Het hof drukt de moeder op het hart dat zij, nu zij het ouderlijk gezag over [minderjarige] weer terugkrijgt, zal dienen te werken aan haar beschikbaarheid én bereikbaarheid voor de GI. Die acht het hof nu onvoldoende. De moeder heeft ter zitting van het hof toegelicht waarom zij tot tweemaal toe een afspraak met de GI had gemist: eenmaal had zij zich verslapen na een nachtdienst bij [bedrijf] . Een andere keer was de moeder met haar kapotte auto naar de garage gegaan, zij belandde daarna in een file en haar telefoon weigerde. Het hof geeft de moeder mee dat dit soort situaties vanaf nu
tegen elke prijs moeten worden vermeden. Het ouderlijk gezag brengt verantwoordelijkheden met zich.
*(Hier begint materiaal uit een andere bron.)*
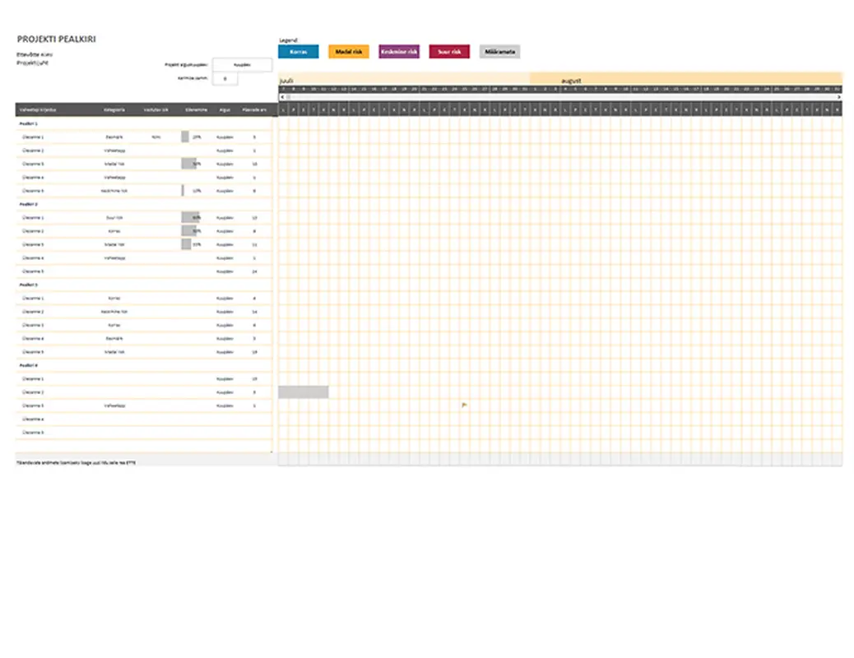Image resolution: width=854 pixels, height=658 pixels.
Task: Click the red Suur risk legend box
Action: coord(449,52)
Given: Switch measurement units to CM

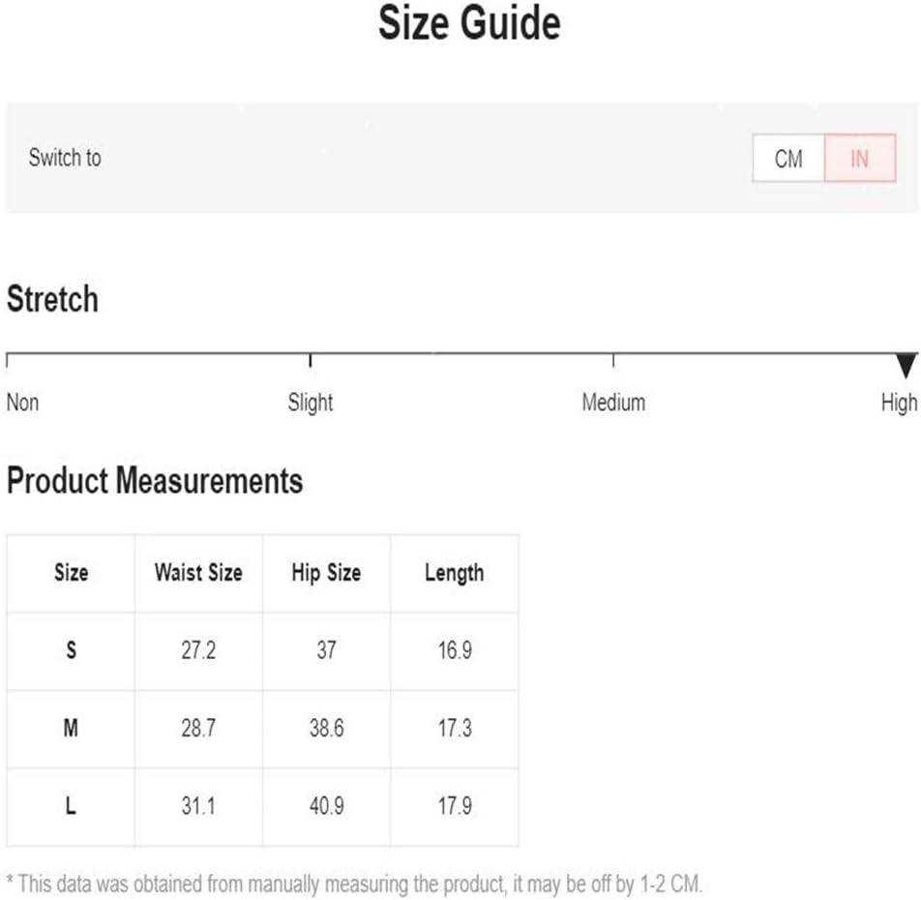Looking at the screenshot, I should point(788,158).
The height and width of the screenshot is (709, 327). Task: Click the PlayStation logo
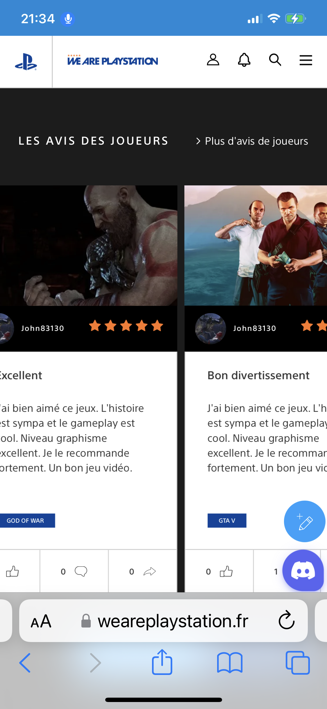pos(26,62)
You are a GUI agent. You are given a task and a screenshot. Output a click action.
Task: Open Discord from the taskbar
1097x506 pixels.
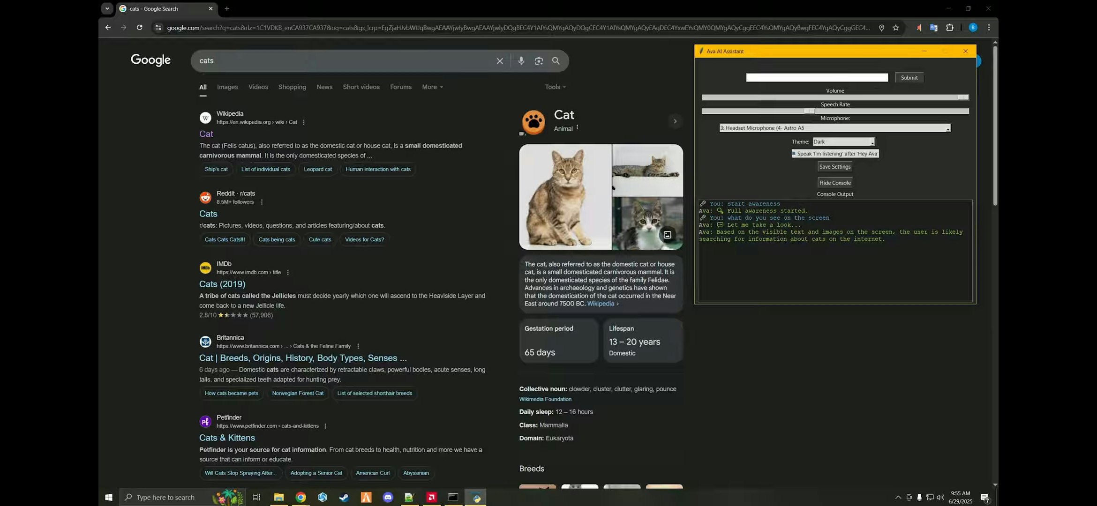(x=388, y=498)
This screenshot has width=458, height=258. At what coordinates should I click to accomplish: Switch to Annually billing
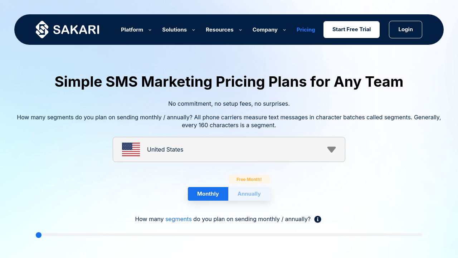pyautogui.click(x=249, y=194)
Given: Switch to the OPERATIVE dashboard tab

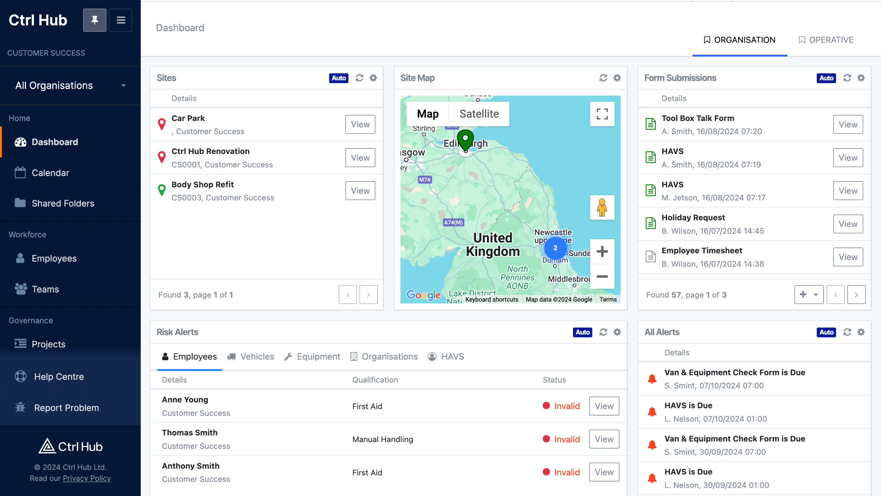Looking at the screenshot, I should [x=826, y=40].
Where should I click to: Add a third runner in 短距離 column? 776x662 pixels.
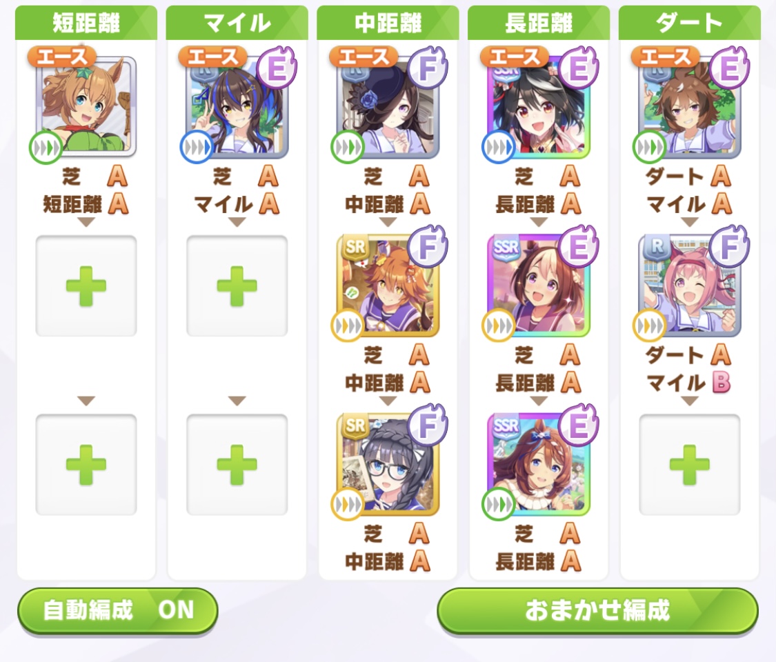[x=86, y=465]
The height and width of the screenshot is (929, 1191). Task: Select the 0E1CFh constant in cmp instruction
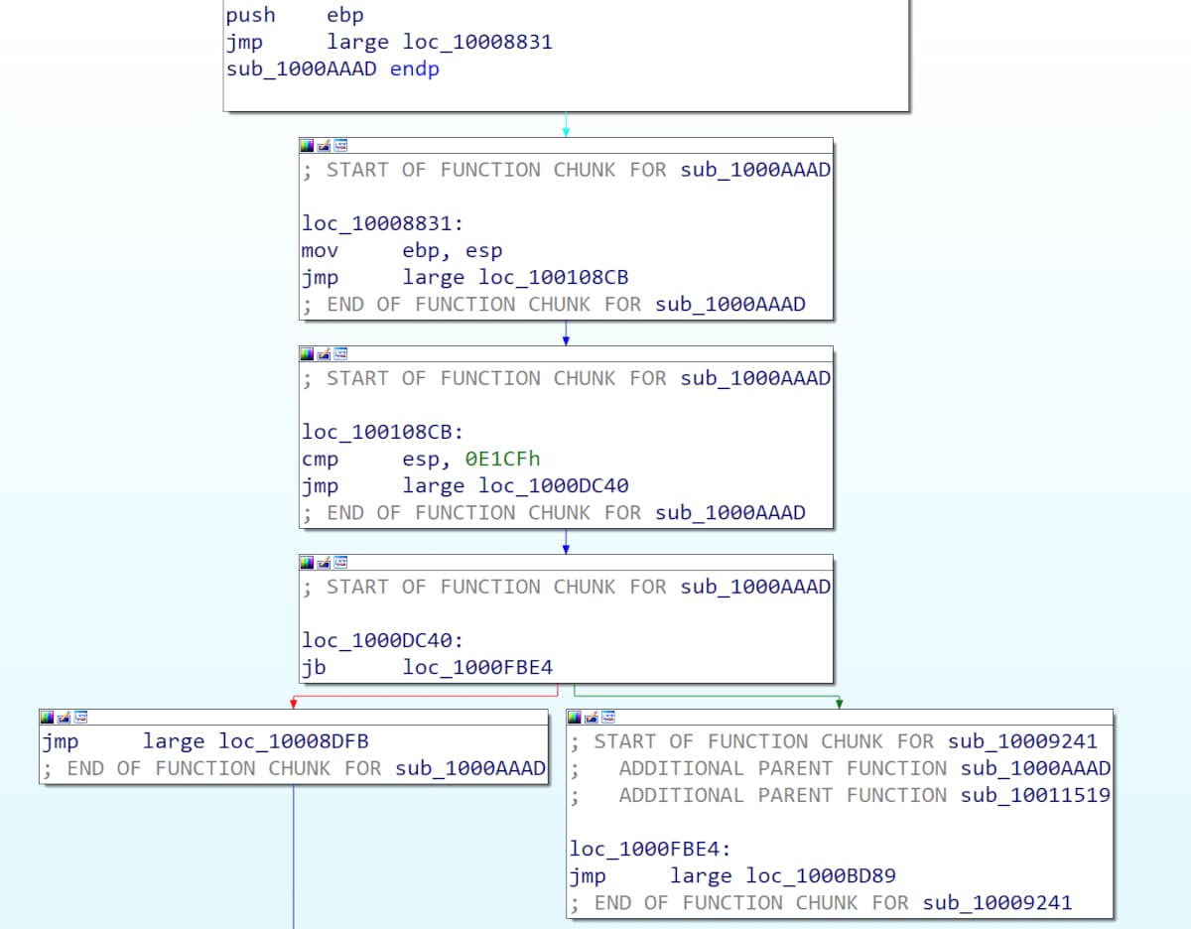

De moeder dient volledig beschikbaar te zijn voor de GI en dient betrouwbaar te zijn in het nakomen van alle afspraken die direct of indirect betrekking hebben op [minderjarige] .
3.7.10.
Beslist dient te worden als volgt.

4.De beslissing

Het hof:
vernietigt de bestreden beschikking, voor zover daarbij het ouderlijk gezag van de moeder over [minderjarige] (geboren op [geboortedatum] 2008 te [geboorteplaats] ) is beëindigd;
en opnieuw rechtdoende:
wijst alsnog af het inleidend verzoek van de raad strekkende tot beëindiging van het ouderlijk gezag van de moeder over [minderjarige] (geboren op [geboortedatum] 2008 te [geboorteplaats] );
stelt [minderjarige] (geboren op [geboortedatum] 2008 te [geboorteplaats] ) met ingang van heden, 21 maart 2019 tot 21 maart 2010, onder toezicht van de William Schrikker Stichting;
verleent met ingang van 21 maart 2019 aan de William Schrikker Stichting een machtiging strekkende tot uithuisplaatsing van [minderjarige] (geboren op [geboortedatum] 2008 te [geboorteplaats] ) voor de duur van één jaar, derhalve tot 21 maart 2010;
verzoekt de griffier krachtens het bepaalde in het Besluit Gezagsregisters een afschrift van deze uitspraak toe te zenden aan de griffier van de rechtbank Oost-Brabant, afdeling civiel recht, team familie- en jeugdrecht ter attentie van het centraal gezagsregister;
verklaart deze beschikking tot zover uitvoerbaar bij voorraad;
wijst af het meer of anders verzochte.
Deze beschikking is gegeven door mrs. H. van Winkel, J.C.E. Ackermans-Wijn en M.L.F.J. Schyns en is op 21 maart 2019 uitgesproken in het openbaar in tegenwoordigheid van mr. D. van der Horst, griffier.